SHAP values are in the same units as the model output (for XGBoost these are in log odds).
Model and data#
XGBoost model was trained on all of the data (no test set used). The 10 features in the model are:
Arrival-to-scan time: Time from arrival at hospital to scan (mins)
Infarction: Stroke type (1 = infarction, 0 = haemorrhage)
Stroke severity: Stroke severity (NIHSS) on arrival
Precise onset time: Onset time type (1 = precise, 0 = best estimate)
Prior disability level: Disability level (modified Rankin Scale) before stroke
Stroke team: Stroke team attended
Use of AF anticoagulents: Use of atrial fibrillation anticoagulant (1 = Yes, 0 = No)
Onset-to-arrival time: Time from onset of stroke to arrival at hospital (mins)
Onset during sleep: Did stroke occur in sleep?
Age: Age (as middle of 5 year age bands)
And one target feature:
Thrombolysis: Did the patient receive thrombolysis (0 = No, 1 = Yes)
Aims#
Fit XGBoost model using feature data (no test set) to predict whether patient gets thrombolysis
Calculate the SHAP values of the features
Understand the relationship between SHAP values and feature values for each feature (using violin plots, histograms and descriptive text about the impact (in odds) that a change in feature value has on the likelihood of receiving thrombolysis)
Observations#
Stroke type: The SHAP values for stroke type show that the model effectively eliminated any probability of receiving thrombolysis for non-ischaemic (haemorrhagic) stroke.
Arrival-to-scan time: The odds of receiving thrombolysis reduced by about 20 fold over the first 100 minutes of arrival to scan time.
Stroke severity (NIHSS): The odds of receiving thrombolysis were lowest at NIHSS 0, increased and peaked at NIHSS 15-25, and then fell again with higher stroke severity (NIHSS above 25). The difference between minimum odds (at NIHSS 0) and maximum odds (at 15-25) of receiving thrombolysis was 30-35 fold.
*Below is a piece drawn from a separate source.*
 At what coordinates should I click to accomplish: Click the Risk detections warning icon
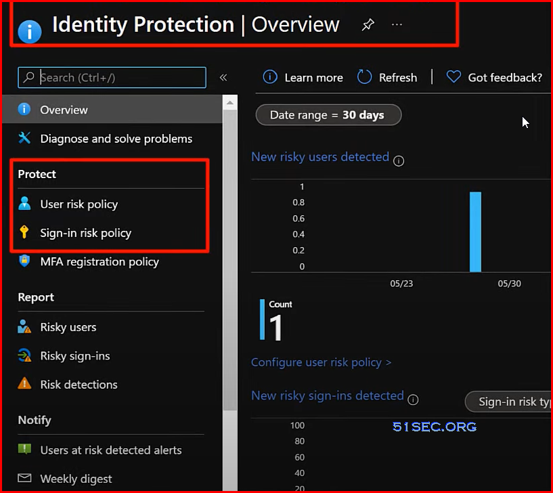click(24, 383)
Stroke onset time type (precise vs. estimated): The odds of receiving thrombolysis were about 3 fold greater for precise onset time than estimated onset time.
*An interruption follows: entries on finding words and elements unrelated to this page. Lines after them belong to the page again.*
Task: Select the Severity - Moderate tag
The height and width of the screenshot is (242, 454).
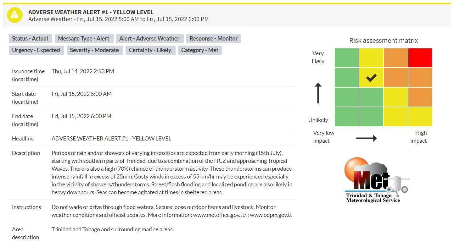Action: click(94, 50)
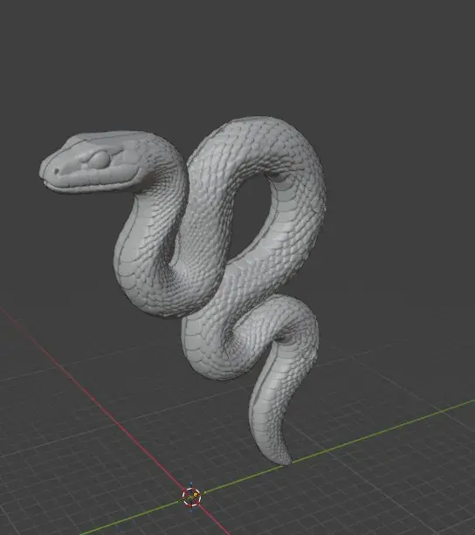The width and height of the screenshot is (475, 535).
Task: Click the snake's eye
Action: (100, 160)
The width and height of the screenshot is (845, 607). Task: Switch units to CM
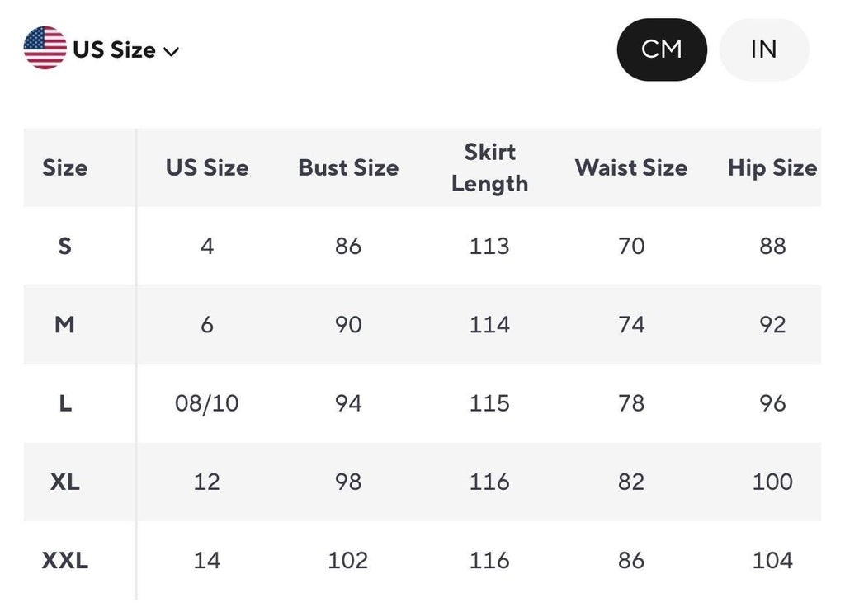click(x=662, y=49)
Disability level (mRS) before stroke: The odds of receiving thrombolysis fell about 5 fold between mRS 0 and 5.
Import libraries#
# Turn warnings off to keep notebook tidy
import warnings
warnings.filterwarnings("ignore")
import numpy as np
import pandas as pd
import matplotlib.pyplot as plt
# Import machine learning methods
from xgboost import XGBClassifier
from os.path import exists
import shap
from scipy import stats
import os
import pickle
import json
# .floor and .ceil
import math
# So can take deep copy
import copy
Set filenames#
# Set up strings (describing the model) to use in filenames
number_of_features_to_use = 10
model_text = f'xgb_{number_of_features_to_use}_features'
notebook = '03a'
Create output folders if needed#
path = './saved_models'
if not os.path.exists(path):
os.makedirs(path)
path = './output'
if not os.path.exists(path):
os.makedirs(path)
path = './predictions'
if not os.path.exists(path):
os.makedirs(path)
Read in JSON file#
Contains a dictionary for plain English feature names for the 8 features selected in the model. Use these as the column titles in the DataFrame.
with open("./output/01_feature_name_dict.json") as json_file:
dict_feature_name = json.load(json_file)
Load data#
Data has previously been split into 5 stratified k-fold splits.
For this exercise, we will fit a model using all of the data (rather than train/test splits used to assess accuracy). We will join up all of the test data (by definition, each instance exists only once across all of the 5 test sets)
data_loc = '../data/kfold_5fold/'
# Initialise empty list
test_data_kfold = []
# Read in the names of the selected features for the model
key_features = pd.read_csv('./output/01_feature_selection.csv')
key_features = list(key_features['feature'])[:number_of_features_to_use]
# And add the target feature name: S2Thrombolysis
key_features.append('S2Thrombolysis')
# For each k-fold split
for i in range(5):
# Read in test set, restrict to chosen features, rename titles, & store
test = pd.read_csv(data_loc + 'test_{0}.csv'.format(i))
test = test[key_features]
test.rename(columns=dict_feature_name, inplace=True)
test_data_kfold.append(test)
# Join all the test sets. Set "ignore_index = True" to reset the index in the
# new dataframe (to run from 0 to n-1), otherwise get duplicate index values
data = pd.concat(test_data_kfold, ignore_index=True)
Get list of feature names#
Before convert stroke team to one-hot encoded features.
feature_names = list(test_data_kfold[0])
Edit data#
Divide into X (features) and y (labels)#
We will separate out our features (the data we use to make a prediction) from our label (what we are trying to predict).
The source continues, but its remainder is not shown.